Director/ Abbas Kairostami
Watched on Criterion
Abbas Kairostami didn’t know that 24 Frames would be his last film. After making it, he died of an unexpected and sudden illness. His death lends 24 Frames a spectral significance. The quietly haunting and luminous black-and-white and color images offer a restful vantage point from which to contemplate the themes, ideas, images and sounds which made up his canon of work.
Admittedly, I was never a devotee. His naturalism seemed rudimentary, and his repetitions often veered to dullness. Yet, his images and stories were tightly controlled, and from the surface simplicity of his plots–which were more like situations, or reactions to encounters–one could easily get drawn into the growing and confounding complexities. Matters of class and envy collided with intellectualism, and he playfully but rigorously combined metaphysical questions with meta-narrative devices.
He refused to be hurried, and if you stuck with his films, their ambiguous endings often left you with tantalizing questions.
In this way, 24 Frames functions as a coda. Twenty-three still photos the director shot, and one famous painting, Hunters in the Snow, by Pieter Bruegel the Elder, occupy the running time. Each frame is on screen for 4-5 minutes. Kairostami wanted to explore what may have happened before or after he snapped his pictures, so he employed CGI to animate the frames, inserting birds and animals, snow and rain, natural sounds and music. It’s unclear why he included the Bruegel, but the other pictures function the way the director’s films sometimes do. They are intriguing up to the point where restlessness takes over.
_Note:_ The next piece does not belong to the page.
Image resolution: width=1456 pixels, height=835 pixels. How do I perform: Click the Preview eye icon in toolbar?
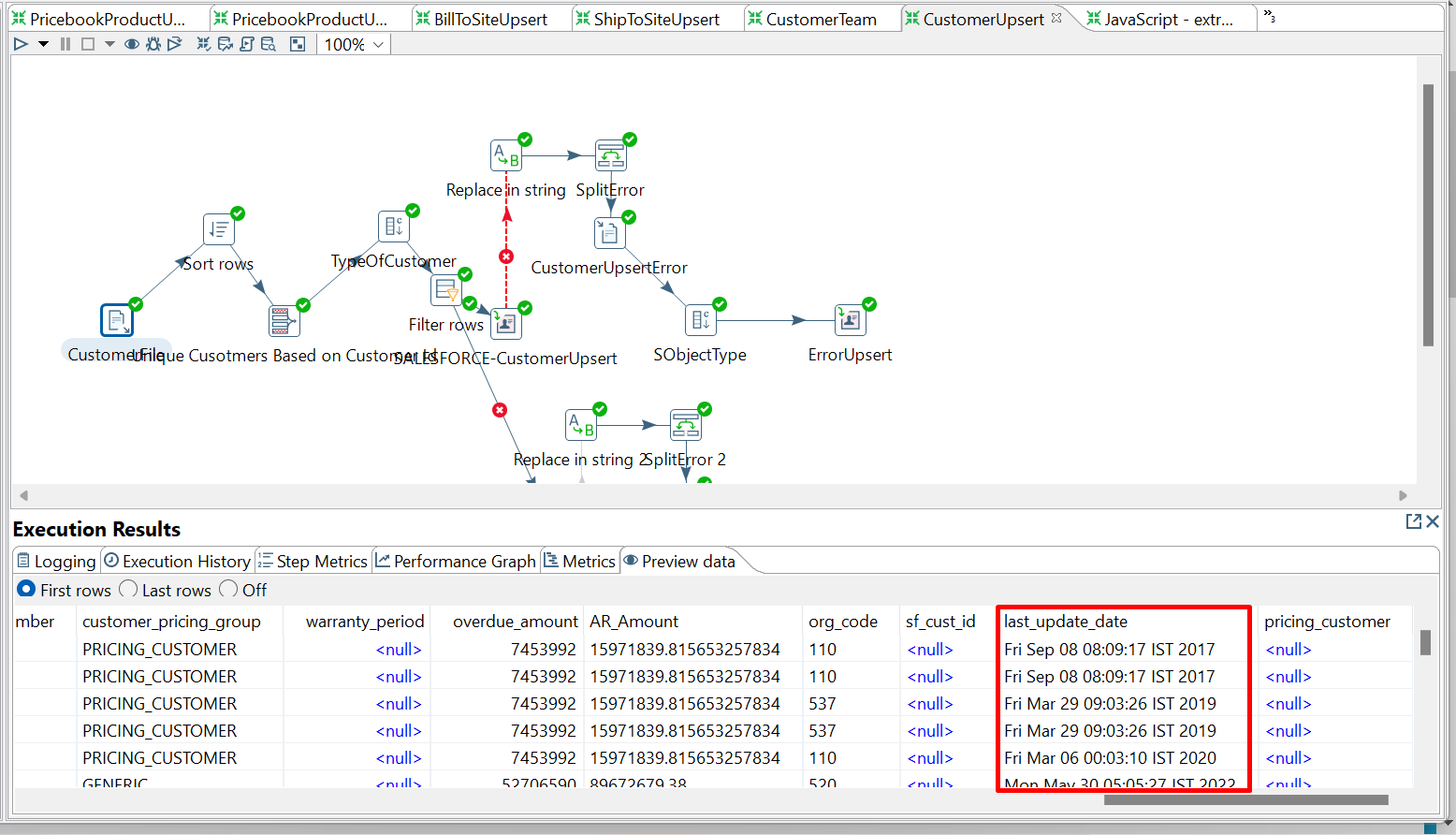point(132,44)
All of the photos were taken outdoors, usually of a landscape, rarely with humans involved, and some with man-made structures in the frame. A few of the frames contain mini-dramas, such as wolves eating a lamb that was alive in the previous frame, and a cat killing a bird. But most of the scenes are merely decorative, pretty snowscapes, some with a clever little denouement rounding them off, others that stare out a window at swaying trees.
The director may have intended the film as a museum installation, meant to draw a wandering viewer’s eyes for a few minutes. It will probably help, when viewing 24 Frames, to not expect too much from it, or read too much into it.